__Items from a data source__

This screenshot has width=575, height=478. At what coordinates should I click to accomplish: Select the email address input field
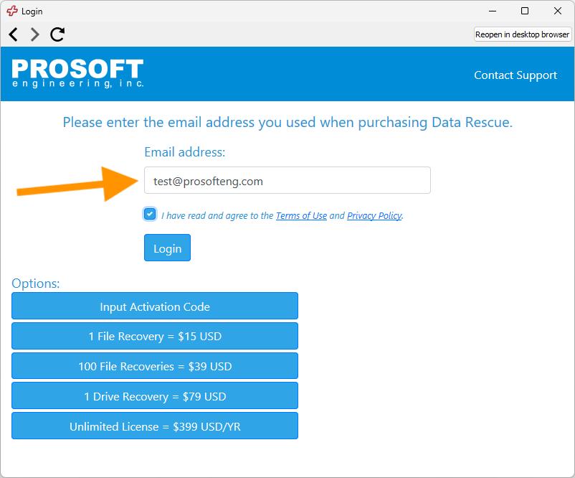(x=287, y=179)
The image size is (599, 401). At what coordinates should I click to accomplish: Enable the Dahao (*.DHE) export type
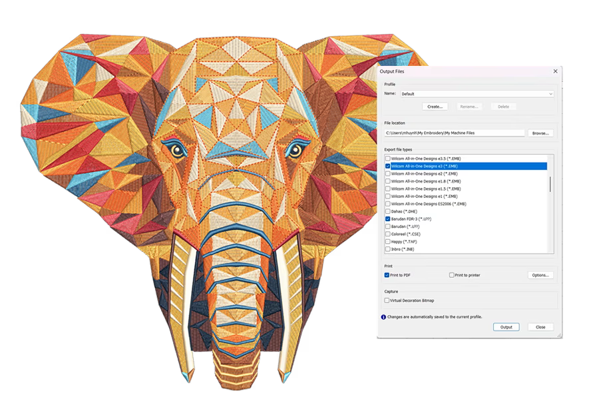pos(388,211)
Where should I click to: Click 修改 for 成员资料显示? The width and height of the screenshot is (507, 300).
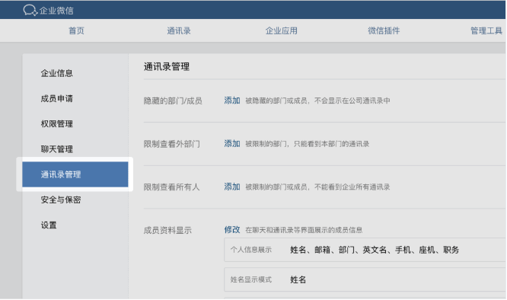(232, 230)
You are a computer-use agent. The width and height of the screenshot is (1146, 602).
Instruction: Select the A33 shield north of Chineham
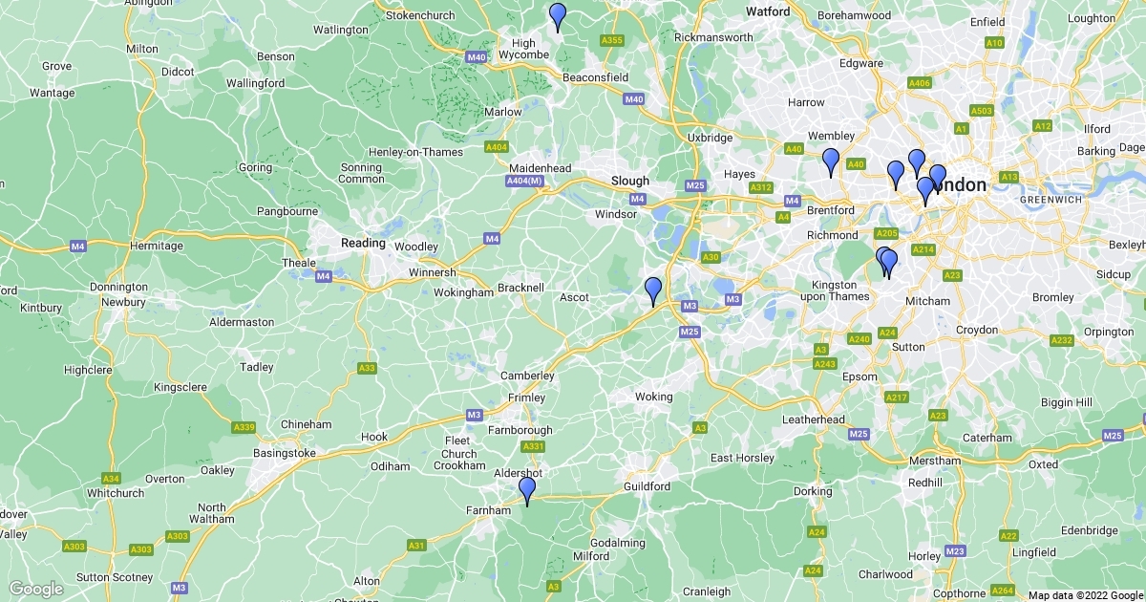click(367, 368)
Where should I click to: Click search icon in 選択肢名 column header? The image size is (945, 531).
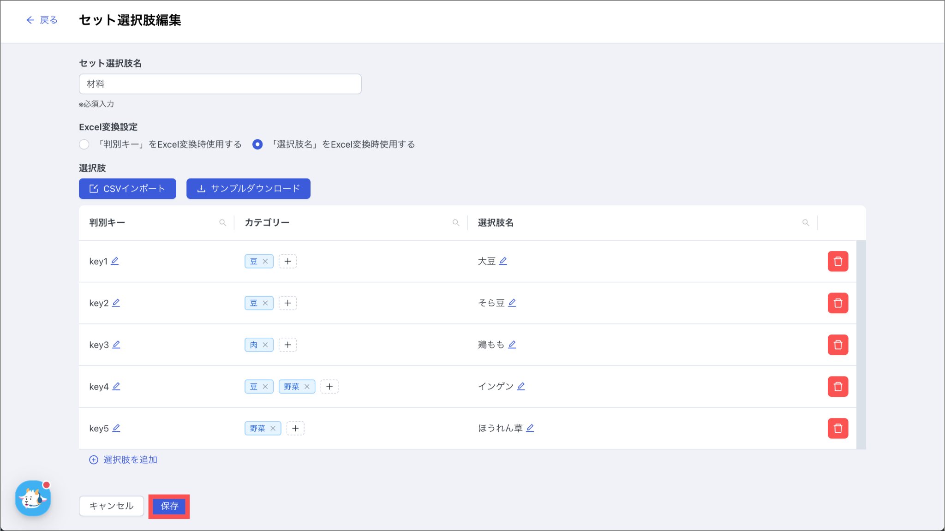(806, 223)
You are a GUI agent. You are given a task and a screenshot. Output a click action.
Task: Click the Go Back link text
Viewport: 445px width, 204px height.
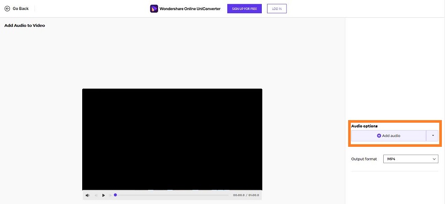[x=21, y=8]
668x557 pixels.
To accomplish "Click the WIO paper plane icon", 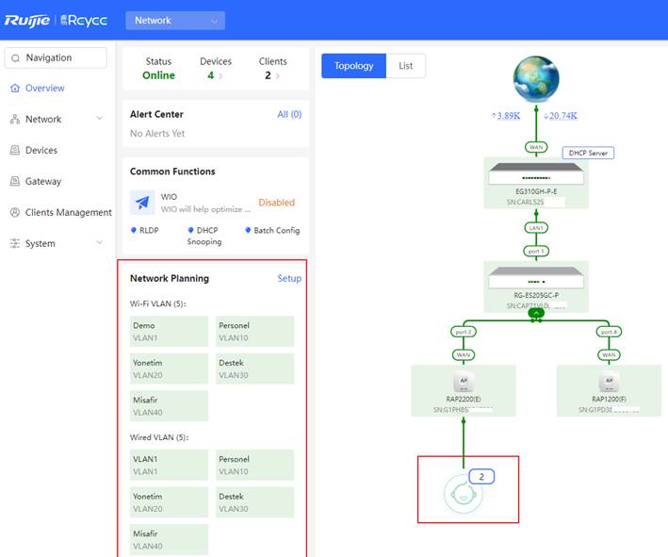I will click(143, 203).

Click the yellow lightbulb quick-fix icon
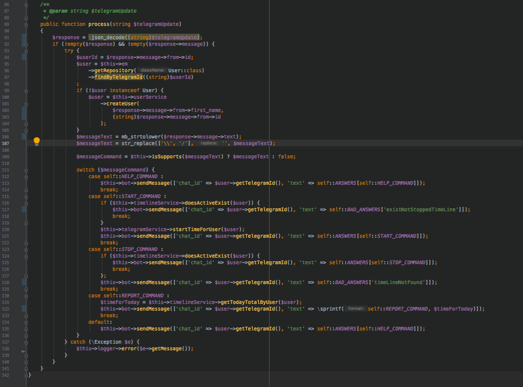36,141
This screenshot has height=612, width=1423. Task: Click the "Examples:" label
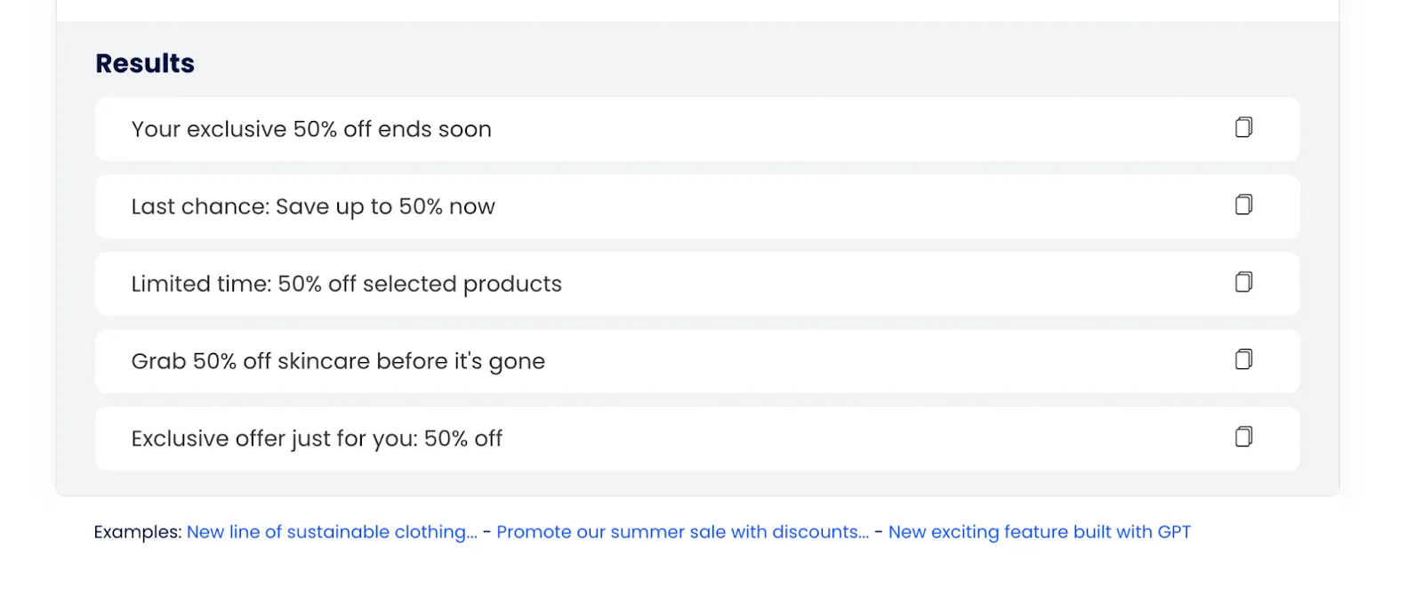pyautogui.click(x=138, y=532)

__Your goal__
Collect every line of the items above that contains the word "This" and copy each one out in full. Treat the match as case-sensitive.

__The response__
This screenshot has width=575, height=478. At what coordinates should I click to accomplish: Select the email address input field
This screenshot has height=612, width=1423. Task: Click the "Examples:" label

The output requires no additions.